Isometries on Normed Linear Spaces

# Isometries on Normed Linear Spaces

 Definition: Let $X$ and $Y$ be normed linear spaces. A linear operator $T : X \to Y$ is an Isometry if for all $x \in X$ we have that $\| T(x) \| = \| x \|$.

So isometries are simply linear operators $T : X \to Y$ for which the norm of each element in the domain is equal to the norm of the corresponding image of that element in the range

The following theorem tells us that every isometry is continuous and injective.
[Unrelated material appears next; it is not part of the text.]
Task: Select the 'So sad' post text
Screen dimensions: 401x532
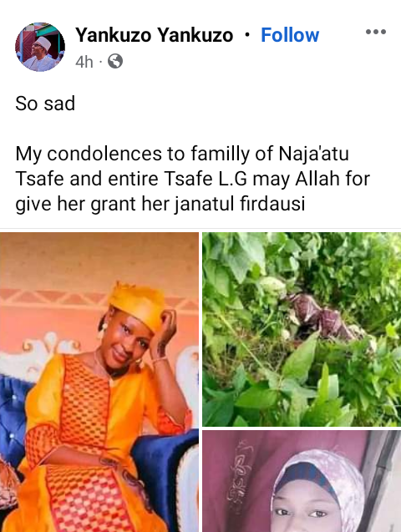Action: pos(45,104)
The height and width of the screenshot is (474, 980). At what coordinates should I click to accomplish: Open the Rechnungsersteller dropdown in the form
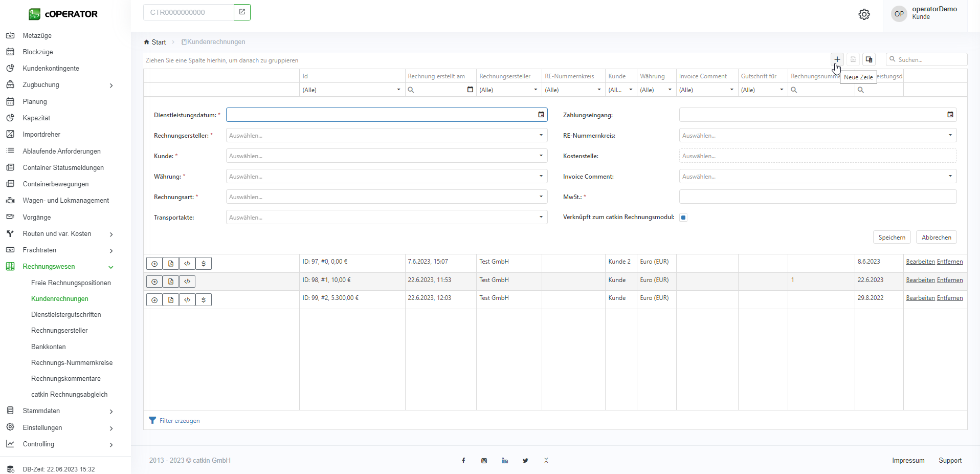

 Theorem 1: Let $X$ and $Y$ be normed linear spaces. If $T : X \to Y$ is an isometry then $T$ is continuous and $T$ is injective.
• Proof: Let $\epsilon > 0$ be given. Let $\delta = \epsilon$. Then if $x, y \in X$ are such that $\| x - y \| < \delta = \epsilon$ then:
(1)
\begin{align} \quad \| T(x) - T(y) \| = \| T(x - y) \| = \| x - y \| < \delta = \epsilon \end{align}
• Therefore $T$ is continuous.
• Now suppose that $x, y \in X$ and $T(x) = T(y)$. Then $T(x) - T(y) = 0$. So:
(2)
\begin{align} \quad 0 = \| T(x) - T(y) \| = \| T(x - y) \| = \| x - y \| \end{align}
• But this happens if and only if $x - y = 0$. So $x = y$. Hence $T$ is injective. $\blacksquare$